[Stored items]
#####

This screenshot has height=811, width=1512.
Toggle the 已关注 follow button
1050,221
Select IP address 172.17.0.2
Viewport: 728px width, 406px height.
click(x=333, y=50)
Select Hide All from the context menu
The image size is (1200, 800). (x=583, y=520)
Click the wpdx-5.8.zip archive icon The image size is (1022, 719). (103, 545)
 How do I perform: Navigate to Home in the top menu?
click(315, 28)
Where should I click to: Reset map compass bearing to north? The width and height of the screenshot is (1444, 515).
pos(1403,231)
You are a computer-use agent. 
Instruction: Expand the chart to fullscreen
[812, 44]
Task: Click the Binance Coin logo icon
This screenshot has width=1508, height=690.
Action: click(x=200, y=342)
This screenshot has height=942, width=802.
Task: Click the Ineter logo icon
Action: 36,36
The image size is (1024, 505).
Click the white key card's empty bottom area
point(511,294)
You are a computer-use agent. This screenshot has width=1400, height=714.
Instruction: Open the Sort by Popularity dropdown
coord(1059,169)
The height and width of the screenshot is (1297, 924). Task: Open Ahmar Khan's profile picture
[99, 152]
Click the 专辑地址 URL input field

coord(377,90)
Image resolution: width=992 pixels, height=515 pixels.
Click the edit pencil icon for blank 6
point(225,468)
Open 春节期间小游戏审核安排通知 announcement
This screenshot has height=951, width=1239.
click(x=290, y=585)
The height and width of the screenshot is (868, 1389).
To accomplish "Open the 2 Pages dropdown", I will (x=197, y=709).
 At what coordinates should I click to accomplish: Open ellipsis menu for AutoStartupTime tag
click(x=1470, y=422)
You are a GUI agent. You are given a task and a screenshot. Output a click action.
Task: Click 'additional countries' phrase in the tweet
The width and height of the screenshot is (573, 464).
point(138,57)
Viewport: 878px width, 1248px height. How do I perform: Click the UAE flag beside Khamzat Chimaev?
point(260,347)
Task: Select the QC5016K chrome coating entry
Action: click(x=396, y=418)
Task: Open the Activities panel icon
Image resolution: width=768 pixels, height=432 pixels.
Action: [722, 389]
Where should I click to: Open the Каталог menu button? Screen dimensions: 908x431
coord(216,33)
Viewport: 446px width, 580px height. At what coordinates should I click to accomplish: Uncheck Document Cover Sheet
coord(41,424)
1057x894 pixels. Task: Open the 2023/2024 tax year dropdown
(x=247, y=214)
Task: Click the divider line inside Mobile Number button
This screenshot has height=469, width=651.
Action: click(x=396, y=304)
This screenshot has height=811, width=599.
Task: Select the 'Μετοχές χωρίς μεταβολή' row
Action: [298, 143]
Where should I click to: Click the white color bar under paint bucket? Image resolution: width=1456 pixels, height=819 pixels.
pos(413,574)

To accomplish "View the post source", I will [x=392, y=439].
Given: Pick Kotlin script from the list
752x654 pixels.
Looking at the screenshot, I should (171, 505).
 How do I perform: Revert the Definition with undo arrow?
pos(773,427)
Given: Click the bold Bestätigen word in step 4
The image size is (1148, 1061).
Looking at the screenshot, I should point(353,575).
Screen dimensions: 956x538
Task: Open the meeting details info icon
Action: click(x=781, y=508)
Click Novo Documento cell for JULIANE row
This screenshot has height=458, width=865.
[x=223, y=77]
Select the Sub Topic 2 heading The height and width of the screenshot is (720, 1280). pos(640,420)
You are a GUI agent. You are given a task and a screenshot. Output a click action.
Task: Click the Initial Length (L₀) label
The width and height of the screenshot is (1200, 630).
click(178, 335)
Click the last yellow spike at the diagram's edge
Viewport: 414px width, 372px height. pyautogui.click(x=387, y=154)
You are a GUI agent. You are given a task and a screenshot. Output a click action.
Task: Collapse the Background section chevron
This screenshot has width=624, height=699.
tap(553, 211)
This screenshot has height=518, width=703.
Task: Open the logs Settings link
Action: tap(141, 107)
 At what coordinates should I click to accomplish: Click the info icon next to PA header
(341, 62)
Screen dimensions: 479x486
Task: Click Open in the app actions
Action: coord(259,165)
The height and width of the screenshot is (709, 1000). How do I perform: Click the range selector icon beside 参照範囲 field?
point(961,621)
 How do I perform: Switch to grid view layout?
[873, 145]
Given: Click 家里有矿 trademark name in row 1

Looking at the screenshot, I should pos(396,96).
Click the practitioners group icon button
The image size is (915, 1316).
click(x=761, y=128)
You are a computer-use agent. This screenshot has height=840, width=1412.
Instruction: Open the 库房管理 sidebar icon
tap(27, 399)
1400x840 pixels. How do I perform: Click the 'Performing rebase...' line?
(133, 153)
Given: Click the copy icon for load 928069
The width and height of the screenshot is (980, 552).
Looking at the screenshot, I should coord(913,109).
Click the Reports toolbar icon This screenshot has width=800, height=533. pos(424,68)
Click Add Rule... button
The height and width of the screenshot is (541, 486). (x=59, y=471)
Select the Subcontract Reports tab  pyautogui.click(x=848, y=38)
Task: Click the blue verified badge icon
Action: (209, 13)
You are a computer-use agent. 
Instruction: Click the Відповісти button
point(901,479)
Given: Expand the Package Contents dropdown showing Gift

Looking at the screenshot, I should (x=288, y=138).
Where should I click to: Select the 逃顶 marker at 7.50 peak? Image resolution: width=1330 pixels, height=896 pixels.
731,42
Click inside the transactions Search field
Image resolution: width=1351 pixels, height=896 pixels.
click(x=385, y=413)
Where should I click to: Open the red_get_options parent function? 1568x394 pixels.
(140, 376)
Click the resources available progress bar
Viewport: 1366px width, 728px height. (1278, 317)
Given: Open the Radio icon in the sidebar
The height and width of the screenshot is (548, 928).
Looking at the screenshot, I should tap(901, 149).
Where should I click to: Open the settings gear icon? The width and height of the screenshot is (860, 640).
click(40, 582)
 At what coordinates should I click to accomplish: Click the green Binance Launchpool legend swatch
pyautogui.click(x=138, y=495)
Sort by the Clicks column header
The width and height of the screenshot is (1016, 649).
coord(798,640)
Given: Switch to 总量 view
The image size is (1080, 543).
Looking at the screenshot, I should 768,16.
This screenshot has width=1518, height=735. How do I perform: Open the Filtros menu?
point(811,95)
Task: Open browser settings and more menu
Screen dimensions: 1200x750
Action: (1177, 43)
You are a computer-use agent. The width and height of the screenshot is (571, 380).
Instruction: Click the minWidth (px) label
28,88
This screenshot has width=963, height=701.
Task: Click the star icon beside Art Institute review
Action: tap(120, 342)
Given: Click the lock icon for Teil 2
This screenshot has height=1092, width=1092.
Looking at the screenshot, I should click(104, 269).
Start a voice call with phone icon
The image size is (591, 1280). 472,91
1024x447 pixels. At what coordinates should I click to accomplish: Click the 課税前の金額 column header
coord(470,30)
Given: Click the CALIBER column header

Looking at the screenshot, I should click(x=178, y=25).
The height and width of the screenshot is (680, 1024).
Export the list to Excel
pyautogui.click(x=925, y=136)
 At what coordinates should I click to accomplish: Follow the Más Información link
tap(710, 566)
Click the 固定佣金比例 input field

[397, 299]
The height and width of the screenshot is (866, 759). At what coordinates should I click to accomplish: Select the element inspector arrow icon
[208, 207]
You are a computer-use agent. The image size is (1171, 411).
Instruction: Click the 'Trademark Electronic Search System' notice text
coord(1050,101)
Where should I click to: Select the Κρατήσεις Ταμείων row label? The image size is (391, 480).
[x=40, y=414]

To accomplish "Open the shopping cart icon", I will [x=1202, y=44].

#####

**Assigned task**. Transcribe every entry verbatim.

**Written answer**.
This screenshot has height=811, width=1512.
Toggle the 已关注 follow button
1050,221
Select IP address 172.17.0.2
Viewport: 728px width, 406px height.
click(x=333, y=50)
Select Hide All from the context menu
The image size is (1200, 800). (x=583, y=520)
Click the wpdx-5.8.zip archive icon The image size is (1022, 719). (103, 545)
 How do I perform: Navigate to Home in the top menu?
click(315, 28)
Where should I click to: Reset map compass bearing to north? The width and height of the screenshot is (1444, 515).
pos(1403,231)
You are a computer-use agent. 
Instruction: Expand the chart to fullscreen
[812, 44]
Task: Click the Binance Coin logo icon
This screenshot has width=1508, height=690.
Action: click(x=200, y=342)
This screenshot has height=942, width=802.
Task: Click the Ineter logo icon
Action: 36,36
The image size is (1024, 505).
Click the white key card's empty bottom area
point(511,294)
You are a computer-use agent. This screenshot has width=1400, height=714.
Instruction: Open the Sort by Popularity dropdown
coord(1059,169)
The height and width of the screenshot is (1297, 924). Task: Open Ahmar Khan's profile picture
[99, 152]
Click the 专辑地址 URL input field

coord(377,90)
Image resolution: width=992 pixels, height=515 pixels.
Click the edit pencil icon for blank 6
point(225,468)
Open 春节期间小游戏审核安排通知 announcement
This screenshot has height=951, width=1239.
click(x=290, y=585)
The height and width of the screenshot is (868, 1389).
To accomplish "Open the 2 Pages dropdown", I will (x=197, y=709).
 At what coordinates should I click to accomplish: Open ellipsis menu for AutoStartupTime tag
click(x=1470, y=422)
You are a GUI agent. You are given a task and a screenshot. Output a click action.
Task: Click 'additional countries' phrase in the tweet
The width and height of the screenshot is (573, 464).
point(138,57)
Viewport: 878px width, 1248px height. How do I perform: Click the UAE flag beside Khamzat Chimaev?
point(260,347)
Task: Select the QC5016K chrome coating entry
Action: click(x=396, y=418)
Task: Open the Activities panel icon
Image resolution: width=768 pixels, height=432 pixels.
Action: [722, 389]
Where should I click to: Open the Каталог menu button? Screen dimensions: 908x431
coord(216,33)
Viewport: 446px width, 580px height. At what coordinates should I click to accomplish: Uncheck Document Cover Sheet
coord(41,424)
1057x894 pixels. Task: Open the 2023/2024 tax year dropdown
(x=247, y=214)
Task: Click the divider line inside Mobile Number button
This screenshot has height=469, width=651.
Action: click(x=396, y=304)
This screenshot has height=811, width=599.
Task: Select the 'Μετοχές χωρίς μεταβολή' row
Action: [298, 143]
Where should I click to: Click the white color bar under paint bucket? Image resolution: width=1456 pixels, height=819 pixels.
pos(413,574)

To accomplish "View the post source", I will [x=392, y=439].
Given: Pick Kotlin script from the list
752x654 pixels.
Looking at the screenshot, I should (171, 505).
 How do I perform: Revert the Definition with undo arrow?
pos(773,427)
Given: Click the bold Bestätigen word in step 4
The image size is (1148, 1061).
Looking at the screenshot, I should point(353,575).
Screen dimensions: 956x538
Task: Open the meeting details info icon
Action: click(x=781, y=508)
Click Novo Documento cell for JULIANE row
This screenshot has height=458, width=865.
[x=223, y=77]
Select the Sub Topic 2 heading The height and width of the screenshot is (720, 1280). pos(640,420)
You are a GUI agent. You are given a task and a screenshot. Output a click action.
Task: Click the Initial Length (L₀) label
The width and height of the screenshot is (1200, 630).
click(178, 335)
Click the last yellow spike at the diagram's edge
Viewport: 414px width, 372px height. pyautogui.click(x=387, y=154)
You are a GUI agent. You are given a task and a screenshot. Output a click action.
Task: Collapse the Background section chevron
This screenshot has width=624, height=699.
tap(553, 211)
This screenshot has height=518, width=703.
Task: Open the logs Settings link
Action: tap(141, 107)
 At what coordinates should I click to accomplish: Click the info icon next to PA header
(341, 62)
Screen dimensions: 479x486
Task: Click Open in the app actions
Action: coord(259,165)
The height and width of the screenshot is (709, 1000). How do I perform: Click the range selector icon beside 参照範囲 field?
point(961,621)
 How do I perform: Switch to grid view layout?
[873, 145]
Given: Click 家里有矿 trademark name in row 1

Looking at the screenshot, I should pos(396,96).
Click the practitioners group icon button
The image size is (915, 1316).
click(x=761, y=128)
You are a computer-use agent. This screenshot has height=840, width=1412.
Instruction: Open the 库房管理 sidebar icon
tap(27, 399)
1400x840 pixels. How do I perform: Click the 'Performing rebase...' line?
(133, 153)
Given: Click the copy icon for load 928069
The width and height of the screenshot is (980, 552).
Looking at the screenshot, I should coord(913,109).
Click the Reports toolbar icon This screenshot has width=800, height=533. pos(424,68)
Click Add Rule... button
The height and width of the screenshot is (541, 486). (x=59, y=471)
Select the Subcontract Reports tab  pyautogui.click(x=848, y=38)
Task: Click the blue verified badge icon
Action: (209, 13)
You are a computer-use agent. 
Instruction: Click the Відповісти button
point(901,479)
Given: Expand the Package Contents dropdown showing Gift

Looking at the screenshot, I should (x=288, y=138).
Where should I click to: Select the 逃顶 marker at 7.50 peak? Image resolution: width=1330 pixels, height=896 pixels.
731,42
Click inside the transactions Search field
Image resolution: width=1351 pixels, height=896 pixels.
click(x=385, y=413)
Where should I click to: Open the red_get_options parent function? 1568x394 pixels.
(140, 376)
Click the resources available progress bar
Viewport: 1366px width, 728px height. (1278, 317)
Given: Open the Radio icon in the sidebar
The height and width of the screenshot is (548, 928).
Looking at the screenshot, I should tap(901, 149).
Where should I click to: Open the settings gear icon? The width and height of the screenshot is (860, 640).
click(40, 582)
 At what coordinates should I click to accomplish: Click the green Binance Launchpool legend swatch
pyautogui.click(x=138, y=495)
Sort by the Clicks column header
The width and height of the screenshot is (1016, 649).
coord(798,640)
Given: Switch to 总量 view
The image size is (1080, 543).
Looking at the screenshot, I should 768,16.
This screenshot has width=1518, height=735. How do I perform: Open the Filtros menu?
point(811,95)
Task: Open browser settings and more menu
Screen dimensions: 1200x750
Action: (1177, 43)
You are a computer-use agent. The width and height of the screenshot is (571, 380).
Instruction: Click the minWidth (px) label
28,88
This screenshot has width=963, height=701.
Task: Click the star icon beside Art Institute review
Action: tap(120, 342)
Given: Click the lock icon for Teil 2
This screenshot has height=1092, width=1092.
Looking at the screenshot, I should click(104, 269).
Start a voice call with phone icon
The image size is (591, 1280). 472,91
1024x447 pixels. At what coordinates should I click to accomplish: Click the 課税前の金額 column header
coord(470,30)
Given: Click the CALIBER column header

Looking at the screenshot, I should click(x=178, y=25).
The height and width of the screenshot is (680, 1024).
Export the list to Excel
pyautogui.click(x=925, y=136)
 At what coordinates should I click to accomplish: Follow the Más Información link
tap(710, 566)
Click the 固定佣金比例 input field

[397, 299]
The height and width of the screenshot is (866, 759). At what coordinates should I click to accomplish: Select the element inspector arrow icon
[208, 207]
You are a computer-use agent. The image size is (1171, 411).
Instruction: Click the 'Trademark Electronic Search System' notice text
coord(1050,101)
Where should I click to: Select the Κρατήσεις Ταμείων row label? The image size is (391, 480).
[x=40, y=414]

To accomplish "Open the shopping cart icon", I will [x=1202, y=44].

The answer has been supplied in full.